[INPUT MATERIAL]

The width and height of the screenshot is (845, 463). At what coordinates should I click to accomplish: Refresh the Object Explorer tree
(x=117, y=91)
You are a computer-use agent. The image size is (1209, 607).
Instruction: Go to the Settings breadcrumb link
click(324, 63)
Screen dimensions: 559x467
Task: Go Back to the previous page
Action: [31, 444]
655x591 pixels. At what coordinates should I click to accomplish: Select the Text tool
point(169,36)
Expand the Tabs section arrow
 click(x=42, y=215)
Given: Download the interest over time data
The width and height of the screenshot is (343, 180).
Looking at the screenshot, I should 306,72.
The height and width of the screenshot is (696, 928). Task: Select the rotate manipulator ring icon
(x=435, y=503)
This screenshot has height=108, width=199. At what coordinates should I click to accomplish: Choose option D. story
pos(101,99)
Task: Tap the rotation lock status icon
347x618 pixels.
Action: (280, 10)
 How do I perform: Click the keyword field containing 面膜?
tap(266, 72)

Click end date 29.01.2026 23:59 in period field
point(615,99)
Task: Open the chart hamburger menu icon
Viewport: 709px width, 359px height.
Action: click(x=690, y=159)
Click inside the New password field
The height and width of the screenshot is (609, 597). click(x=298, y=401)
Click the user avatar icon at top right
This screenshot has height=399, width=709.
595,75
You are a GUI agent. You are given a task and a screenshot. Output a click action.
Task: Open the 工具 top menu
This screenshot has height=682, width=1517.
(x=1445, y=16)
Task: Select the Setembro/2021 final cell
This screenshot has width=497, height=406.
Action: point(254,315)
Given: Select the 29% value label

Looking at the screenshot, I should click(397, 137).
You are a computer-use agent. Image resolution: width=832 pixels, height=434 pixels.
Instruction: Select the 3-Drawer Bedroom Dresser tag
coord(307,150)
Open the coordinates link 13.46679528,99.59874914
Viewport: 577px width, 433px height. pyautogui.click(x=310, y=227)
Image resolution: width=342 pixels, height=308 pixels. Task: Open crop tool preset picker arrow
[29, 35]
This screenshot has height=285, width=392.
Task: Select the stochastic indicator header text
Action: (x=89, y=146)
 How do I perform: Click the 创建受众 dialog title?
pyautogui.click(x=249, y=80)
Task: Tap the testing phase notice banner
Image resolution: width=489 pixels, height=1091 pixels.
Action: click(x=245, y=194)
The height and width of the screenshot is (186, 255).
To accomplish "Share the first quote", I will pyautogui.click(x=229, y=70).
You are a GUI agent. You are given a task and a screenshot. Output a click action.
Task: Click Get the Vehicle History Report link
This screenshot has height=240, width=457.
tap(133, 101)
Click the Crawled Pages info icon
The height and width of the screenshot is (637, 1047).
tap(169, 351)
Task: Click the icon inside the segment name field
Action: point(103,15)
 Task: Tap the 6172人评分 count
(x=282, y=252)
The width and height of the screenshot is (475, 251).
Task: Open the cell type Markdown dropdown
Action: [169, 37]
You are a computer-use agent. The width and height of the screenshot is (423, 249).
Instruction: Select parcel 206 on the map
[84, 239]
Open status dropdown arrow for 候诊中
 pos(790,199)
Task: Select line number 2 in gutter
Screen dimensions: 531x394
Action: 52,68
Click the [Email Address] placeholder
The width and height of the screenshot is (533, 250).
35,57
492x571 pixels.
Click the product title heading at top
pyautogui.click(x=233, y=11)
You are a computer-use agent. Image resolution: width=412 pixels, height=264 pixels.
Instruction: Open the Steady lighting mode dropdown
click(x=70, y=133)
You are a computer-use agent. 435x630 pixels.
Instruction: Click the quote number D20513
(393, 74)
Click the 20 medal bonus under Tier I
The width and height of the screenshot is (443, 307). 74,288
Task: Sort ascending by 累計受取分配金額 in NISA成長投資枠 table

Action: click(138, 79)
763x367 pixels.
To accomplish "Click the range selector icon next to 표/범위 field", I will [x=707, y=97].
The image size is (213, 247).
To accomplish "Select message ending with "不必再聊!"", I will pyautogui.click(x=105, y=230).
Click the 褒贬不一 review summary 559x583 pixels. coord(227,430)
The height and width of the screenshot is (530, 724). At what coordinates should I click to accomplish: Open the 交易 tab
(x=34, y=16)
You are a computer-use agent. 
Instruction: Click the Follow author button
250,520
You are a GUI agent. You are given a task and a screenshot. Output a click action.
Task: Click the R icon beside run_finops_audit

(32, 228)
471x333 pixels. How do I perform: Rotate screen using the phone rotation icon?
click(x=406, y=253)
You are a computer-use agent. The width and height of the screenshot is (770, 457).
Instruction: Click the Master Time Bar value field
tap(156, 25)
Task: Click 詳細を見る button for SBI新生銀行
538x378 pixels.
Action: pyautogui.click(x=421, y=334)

[/INPUT MATERIAL]

■ **REQUIRED ACTION**: Could you copy every line from the records that mentions the word "menu"?

■ **TASK OUTPUT**:
Task: Open the chart hamburger menu icon
Task: Open the 工具 top menu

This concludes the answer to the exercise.